| The problem |
This exercise requires every record to be repeated exactly.

┄┄┄┄┄┄┄┄┄┄

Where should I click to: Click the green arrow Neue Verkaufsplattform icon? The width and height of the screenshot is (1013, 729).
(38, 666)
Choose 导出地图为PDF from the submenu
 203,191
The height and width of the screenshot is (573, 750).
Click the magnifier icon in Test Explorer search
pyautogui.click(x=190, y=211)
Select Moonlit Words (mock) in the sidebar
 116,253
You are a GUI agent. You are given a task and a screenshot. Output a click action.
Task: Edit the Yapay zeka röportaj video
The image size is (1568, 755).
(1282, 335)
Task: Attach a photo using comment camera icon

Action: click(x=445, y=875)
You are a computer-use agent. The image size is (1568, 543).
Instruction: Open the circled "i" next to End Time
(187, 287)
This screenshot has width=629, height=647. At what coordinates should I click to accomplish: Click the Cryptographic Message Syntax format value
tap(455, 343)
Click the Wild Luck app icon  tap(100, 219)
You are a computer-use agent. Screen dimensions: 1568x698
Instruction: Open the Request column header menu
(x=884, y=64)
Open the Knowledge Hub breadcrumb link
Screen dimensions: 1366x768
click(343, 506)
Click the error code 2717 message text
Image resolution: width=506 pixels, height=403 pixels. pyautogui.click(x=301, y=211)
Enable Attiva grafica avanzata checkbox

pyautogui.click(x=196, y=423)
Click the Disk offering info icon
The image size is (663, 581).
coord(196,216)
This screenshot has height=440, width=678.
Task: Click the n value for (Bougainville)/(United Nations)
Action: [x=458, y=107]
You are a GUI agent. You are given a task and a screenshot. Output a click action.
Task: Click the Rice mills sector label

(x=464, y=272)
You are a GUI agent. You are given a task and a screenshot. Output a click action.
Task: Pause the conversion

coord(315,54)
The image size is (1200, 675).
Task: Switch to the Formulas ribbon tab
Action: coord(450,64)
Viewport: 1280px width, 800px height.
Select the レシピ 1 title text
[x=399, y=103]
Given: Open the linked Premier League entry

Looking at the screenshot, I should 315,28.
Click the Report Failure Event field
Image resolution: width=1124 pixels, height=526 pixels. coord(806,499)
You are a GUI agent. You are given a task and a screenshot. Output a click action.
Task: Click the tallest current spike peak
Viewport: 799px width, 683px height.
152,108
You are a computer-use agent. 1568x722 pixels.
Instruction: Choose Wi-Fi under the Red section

┄┄┄┄┄┄┄┄┄┄

| Answer for this exercise |
Where should I click to: Click the green arrow Neue Verkaufsplattform icon? The width and height of the screenshot is (1013, 729).
(38, 666)
Choose 导出地图为PDF from the submenu
 203,191
The height and width of the screenshot is (573, 750).
Click the magnifier icon in Test Explorer search
pyautogui.click(x=190, y=211)
Select Moonlit Words (mock) in the sidebar
 116,253
You are a GUI agent. You are given a task and a screenshot. Output a click action.
Task: Edit the Yapay zeka röportaj video
The image size is (1568, 755).
(1282, 335)
Task: Attach a photo using comment camera icon

Action: click(x=445, y=875)
You are a computer-use agent. The image size is (1568, 543).
Instruction: Open the circled "i" next to End Time
(187, 287)
This screenshot has width=629, height=647. At what coordinates should I click to accomplish: Click the Cryptographic Message Syntax format value
tap(455, 343)
Click the Wild Luck app icon  tap(100, 219)
You are a computer-use agent. Screen dimensions: 1568x698
Instruction: Open the Request column header menu
(x=884, y=64)
Open the Knowledge Hub breadcrumb link
Screen dimensions: 1366x768
click(343, 506)
Click the error code 2717 message text
Image resolution: width=506 pixels, height=403 pixels. pyautogui.click(x=301, y=211)
Enable Attiva grafica avanzata checkbox

pyautogui.click(x=196, y=423)
Click the Disk offering info icon
The image size is (663, 581).
coord(196,216)
This screenshot has height=440, width=678.
Task: Click the n value for (Bougainville)/(United Nations)
Action: [x=458, y=107]
You are a GUI agent. You are given a task and a screenshot. Output a click action.
Task: Click the Rice mills sector label

(x=464, y=272)
You are a GUI agent. You are given a task and a screenshot. Output a click action.
Task: Pause the conversion

coord(315,54)
The image size is (1200, 675).
Task: Switch to the Formulas ribbon tab
Action: coord(450,64)
Viewport: 1280px width, 800px height.
Select the レシピ 1 title text
[x=399, y=103]
Given: Open the linked Premier League entry

Looking at the screenshot, I should 315,28.
Click the Report Failure Event field
Image resolution: width=1124 pixels, height=526 pixels. coord(806,499)
You are a GUI agent. You are given a task and a screenshot. Output a click action.
Task: Click the tallest current spike peak
Viewport: 799px width, 683px height.
152,108
You are a computer-use agent. 1568x722 pixels.
Instruction: Choose Wi-Fi under the Red section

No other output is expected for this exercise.